The ABC has stood by a report from its fact checking unit that concluded Communications Minister Paul Fletcher is misleading in his assertions the broadcaster’s funding is increasing, rather than decreasing.

The Sydney Morning Herald reported that Fletcher said the RMIT ABC Fact Check unit’s story was “riddled with errors” and “playing games”. But, in a statement addressed to the newspaper’s editors, Fact Check responded that the Herald “did not challenge Mr Fletcher’s unfair and unbalanced portrayal of its contents”.

The Fact Check report concluded Fletcher’s comments were misleading

Reporter Jennifer Duke “allowed Mr Fletcher to imply that Fact Check relied on a single table from the federal budget when this was not the case. It also relied on a second budget table, which Mr Fletcher himself tweeted (in abridged form, as the fact check article points out),” the statement, attributed to RMIT ABC Fact Check director Russell Skelton, read.

“When adjusted for inflation, both tables show a year-on-year decline in real funding over four years set out in the 2019-20 budget papers.

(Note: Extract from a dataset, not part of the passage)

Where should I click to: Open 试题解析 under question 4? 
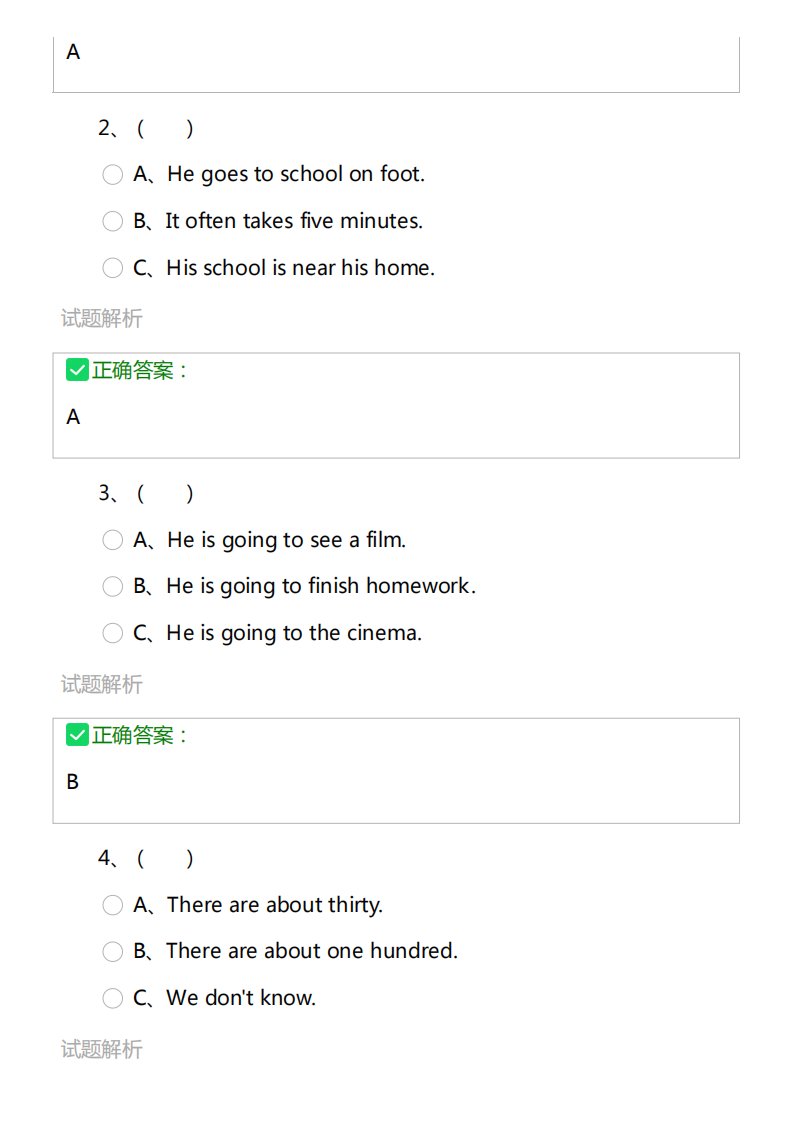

“The fact check article contains considerable detail, supported by expert commentary, on how inflation should be measured in this context. Similar thoroughness is evident throughout, including on why Mr Fletcher is unjustified in asserting the ABC received ‘an extra $44 million’ in the last budget.”

The unit “stands by its analysis and its verdict that Mr Fletcher’s June 25 claim was misleading,” the letter concluded. Nine, the owner of the Sydney Morning Herald, declined to comment on the letter.

The initial Fact Check report said that Fletcher’ “ignored the issue of real funding, which takes into account inflation”.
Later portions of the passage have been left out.